If you are a clinician: watch for the second Phase 3 readout (expected late 2026 or early 2027), which will determine whether the 8.1-point effect replicates. If it does, NDA filing could follow within 12 to 18 months given Breakthrough Therapy Designation, which means the earliest a prescription pad could write "DT120" is sometime in 2028 or 2029 assuming the DEA cooperates on rescheduling. Start planning for the clinic-flow implications of 6-hour supervised sessions.
If you are an investor: DFTX's 52% single-day move priced in a best-case scenario on every axis simultaneously. The stock trades on two binary events: the second Phase 3 readout and DEA scheduling. A replication failure or rescheduling delay would unwind most of that premium. Act accordingly.
Bottom Line
For thirty years, the standard treatment for depression has produced an effect so small that the prescribing doctor cannot tell it worked by looking at the patient.
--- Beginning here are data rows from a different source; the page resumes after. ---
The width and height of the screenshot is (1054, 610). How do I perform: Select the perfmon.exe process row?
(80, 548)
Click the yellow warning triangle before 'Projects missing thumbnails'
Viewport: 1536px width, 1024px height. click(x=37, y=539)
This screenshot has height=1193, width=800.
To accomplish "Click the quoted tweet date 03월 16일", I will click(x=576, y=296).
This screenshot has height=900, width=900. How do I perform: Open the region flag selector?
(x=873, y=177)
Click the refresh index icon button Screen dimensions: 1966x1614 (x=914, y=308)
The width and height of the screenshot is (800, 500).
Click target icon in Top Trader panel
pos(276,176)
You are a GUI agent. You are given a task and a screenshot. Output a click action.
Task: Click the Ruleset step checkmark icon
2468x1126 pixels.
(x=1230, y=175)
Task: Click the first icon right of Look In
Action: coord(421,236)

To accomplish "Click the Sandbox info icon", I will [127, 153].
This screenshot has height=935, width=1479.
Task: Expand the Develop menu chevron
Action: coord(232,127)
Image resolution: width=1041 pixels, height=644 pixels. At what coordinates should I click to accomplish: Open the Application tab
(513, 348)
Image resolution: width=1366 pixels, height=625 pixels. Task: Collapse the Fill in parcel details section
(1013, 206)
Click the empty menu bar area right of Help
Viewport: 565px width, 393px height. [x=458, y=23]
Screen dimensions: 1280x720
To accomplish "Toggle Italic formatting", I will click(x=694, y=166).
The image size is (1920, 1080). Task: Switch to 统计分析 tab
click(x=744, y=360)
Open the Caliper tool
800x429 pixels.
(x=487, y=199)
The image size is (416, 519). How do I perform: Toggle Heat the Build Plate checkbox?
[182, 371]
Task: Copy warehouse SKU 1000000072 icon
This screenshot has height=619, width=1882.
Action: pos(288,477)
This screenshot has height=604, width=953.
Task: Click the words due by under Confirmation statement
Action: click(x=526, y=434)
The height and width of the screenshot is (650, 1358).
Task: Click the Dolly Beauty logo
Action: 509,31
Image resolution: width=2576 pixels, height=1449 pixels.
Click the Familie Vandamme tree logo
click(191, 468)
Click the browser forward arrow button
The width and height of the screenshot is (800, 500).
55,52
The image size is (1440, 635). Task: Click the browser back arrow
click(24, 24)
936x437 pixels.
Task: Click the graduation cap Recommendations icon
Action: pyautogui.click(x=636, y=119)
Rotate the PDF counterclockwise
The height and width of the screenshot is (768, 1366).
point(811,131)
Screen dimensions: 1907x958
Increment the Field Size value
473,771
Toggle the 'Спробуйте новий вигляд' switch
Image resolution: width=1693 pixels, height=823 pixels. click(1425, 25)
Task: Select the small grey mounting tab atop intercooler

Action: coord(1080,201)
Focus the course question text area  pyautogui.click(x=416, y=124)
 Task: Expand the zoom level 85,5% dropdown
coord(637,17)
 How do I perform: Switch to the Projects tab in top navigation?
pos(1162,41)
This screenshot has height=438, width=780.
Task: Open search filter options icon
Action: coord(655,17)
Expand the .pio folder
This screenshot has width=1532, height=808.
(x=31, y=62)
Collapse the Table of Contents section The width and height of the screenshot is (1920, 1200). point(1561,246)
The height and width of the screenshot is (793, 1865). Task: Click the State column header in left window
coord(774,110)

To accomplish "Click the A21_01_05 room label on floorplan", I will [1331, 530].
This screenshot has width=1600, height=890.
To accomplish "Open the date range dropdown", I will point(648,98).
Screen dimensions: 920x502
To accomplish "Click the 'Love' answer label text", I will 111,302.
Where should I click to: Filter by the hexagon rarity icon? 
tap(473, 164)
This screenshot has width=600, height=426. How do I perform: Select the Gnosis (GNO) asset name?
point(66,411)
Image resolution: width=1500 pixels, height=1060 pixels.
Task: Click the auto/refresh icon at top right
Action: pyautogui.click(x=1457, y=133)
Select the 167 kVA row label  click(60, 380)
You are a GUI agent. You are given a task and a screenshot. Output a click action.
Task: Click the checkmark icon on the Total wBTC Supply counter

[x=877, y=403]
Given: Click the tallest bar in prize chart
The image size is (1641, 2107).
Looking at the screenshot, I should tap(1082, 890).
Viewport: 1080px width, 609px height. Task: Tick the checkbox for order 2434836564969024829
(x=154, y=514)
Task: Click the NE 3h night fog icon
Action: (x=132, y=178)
DT120 just posted an 8.1-point placebo-adjusted MADRS improvement in a Phase 3 trial, crossing a clinical detection threshold that no antidepressant has ever reached. A single tablet, a single visit, 5.8 hours of monitoring, measurable improvement within a week. The caveats are real: 149 patients, one study, an MDD population that is easier to treat than the TRD cohorts where competing psychedelics were tested, and a Schedule I compound that cannot be prescribed until the DEA acts regardless of what the FDA decides. But if the second trial confirms, the question facing American psychiatry will shift from "do psychedelics work for depression" to "how quickly can the healthcare system absorb a treatment that actually clears the bar."